▶ **What the task asks**: Reproduce the following material line for line, with no changes to wording, numbers, or punctuation.

▶ **Data entries**:
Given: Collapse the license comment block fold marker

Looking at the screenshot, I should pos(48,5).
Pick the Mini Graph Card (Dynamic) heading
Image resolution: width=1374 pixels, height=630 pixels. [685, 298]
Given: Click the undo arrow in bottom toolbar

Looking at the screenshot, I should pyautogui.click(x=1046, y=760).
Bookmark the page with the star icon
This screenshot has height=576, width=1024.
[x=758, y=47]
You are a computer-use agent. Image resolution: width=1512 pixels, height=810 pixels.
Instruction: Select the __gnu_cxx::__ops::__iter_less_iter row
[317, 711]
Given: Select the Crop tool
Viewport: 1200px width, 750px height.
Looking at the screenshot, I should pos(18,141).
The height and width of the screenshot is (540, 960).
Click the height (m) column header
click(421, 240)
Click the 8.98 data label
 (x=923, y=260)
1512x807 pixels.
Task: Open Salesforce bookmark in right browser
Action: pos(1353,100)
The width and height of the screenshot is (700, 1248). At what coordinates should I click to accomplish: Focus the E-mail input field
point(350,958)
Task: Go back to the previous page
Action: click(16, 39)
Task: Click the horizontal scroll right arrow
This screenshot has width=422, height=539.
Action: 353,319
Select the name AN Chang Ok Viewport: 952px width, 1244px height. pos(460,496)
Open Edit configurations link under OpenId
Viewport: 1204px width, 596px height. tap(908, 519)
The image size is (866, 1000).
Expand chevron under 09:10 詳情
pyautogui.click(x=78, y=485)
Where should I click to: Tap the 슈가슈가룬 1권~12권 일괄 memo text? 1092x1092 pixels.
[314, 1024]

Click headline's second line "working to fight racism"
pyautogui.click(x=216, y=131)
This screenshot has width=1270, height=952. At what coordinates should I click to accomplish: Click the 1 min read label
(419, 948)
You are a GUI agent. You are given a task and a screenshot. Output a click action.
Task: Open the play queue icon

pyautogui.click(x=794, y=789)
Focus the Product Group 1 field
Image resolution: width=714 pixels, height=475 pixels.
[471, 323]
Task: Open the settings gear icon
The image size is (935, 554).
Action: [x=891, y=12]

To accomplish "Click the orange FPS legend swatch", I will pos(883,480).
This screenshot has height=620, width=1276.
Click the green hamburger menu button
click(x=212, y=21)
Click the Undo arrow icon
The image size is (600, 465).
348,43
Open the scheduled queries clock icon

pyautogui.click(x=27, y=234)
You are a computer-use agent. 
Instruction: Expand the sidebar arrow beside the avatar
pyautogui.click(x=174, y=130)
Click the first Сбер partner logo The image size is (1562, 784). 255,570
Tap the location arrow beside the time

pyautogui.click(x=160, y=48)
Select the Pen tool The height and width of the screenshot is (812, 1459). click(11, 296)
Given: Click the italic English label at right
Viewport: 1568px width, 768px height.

▶ **Answer to the task**:
Given: Collapse the license comment block fold marker

Looking at the screenshot, I should pos(48,5).
Pick the Mini Graph Card (Dynamic) heading
Image resolution: width=1374 pixels, height=630 pixels. [685, 298]
Given: Click the undo arrow in bottom toolbar

Looking at the screenshot, I should pyautogui.click(x=1046, y=760).
Bookmark the page with the star icon
This screenshot has height=576, width=1024.
[x=758, y=47]
You are a computer-use agent. Image resolution: width=1512 pixels, height=810 pixels.
Instruction: Select the __gnu_cxx::__ops::__iter_less_iter row
[317, 711]
Given: Select the Crop tool
Viewport: 1200px width, 750px height.
Looking at the screenshot, I should pos(18,141).
The height and width of the screenshot is (540, 960).
Click the height (m) column header
click(421, 240)
Click the 8.98 data label
 (x=923, y=260)
1512x807 pixels.
Task: Open Salesforce bookmark in right browser
Action: pos(1353,100)
The width and height of the screenshot is (700, 1248). At what coordinates should I click to accomplish: Focus the E-mail input field
point(350,958)
Task: Go back to the previous page
Action: click(16, 39)
Task: Click the horizontal scroll right arrow
This screenshot has width=422, height=539.
Action: 353,319
Select the name AN Chang Ok Viewport: 952px width, 1244px height. pos(460,496)
Open Edit configurations link under OpenId
Viewport: 1204px width, 596px height. tap(908, 519)
The image size is (866, 1000).
Expand chevron under 09:10 詳情
pyautogui.click(x=78, y=485)
Where should I click to: Tap the 슈가슈가룬 1권~12권 일괄 memo text? 1092x1092 pixels.
[314, 1024]

Click headline's second line "working to fight racism"
pyautogui.click(x=216, y=131)
This screenshot has width=1270, height=952. At what coordinates should I click to accomplish: Click the 1 min read label
(419, 948)
You are a GUI agent. You are given a task and a screenshot. Output a click action.
Task: Open the play queue icon

pyautogui.click(x=794, y=789)
Focus the Product Group 1 field
Image resolution: width=714 pixels, height=475 pixels.
[471, 323]
Task: Open the settings gear icon
The image size is (935, 554).
Action: [x=891, y=12]

To accomplish "Click the orange FPS legend swatch", I will pos(883,480).
This screenshot has height=620, width=1276.
Click the green hamburger menu button
click(x=212, y=21)
Click the Undo arrow icon
The image size is (600, 465).
348,43
Open the scheduled queries clock icon

pyautogui.click(x=27, y=234)
You are a computer-use agent. 
Instruction: Expand the sidebar arrow beside the avatar
pyautogui.click(x=174, y=130)
Click the first Сбер partner logo The image size is (1562, 784). 255,570
Tap the location arrow beside the time

pyautogui.click(x=160, y=48)
Select the Pen tool The height and width of the screenshot is (812, 1459). click(11, 296)
Given: Click the italic English label at right
Viewport: 1568px width, 768px height.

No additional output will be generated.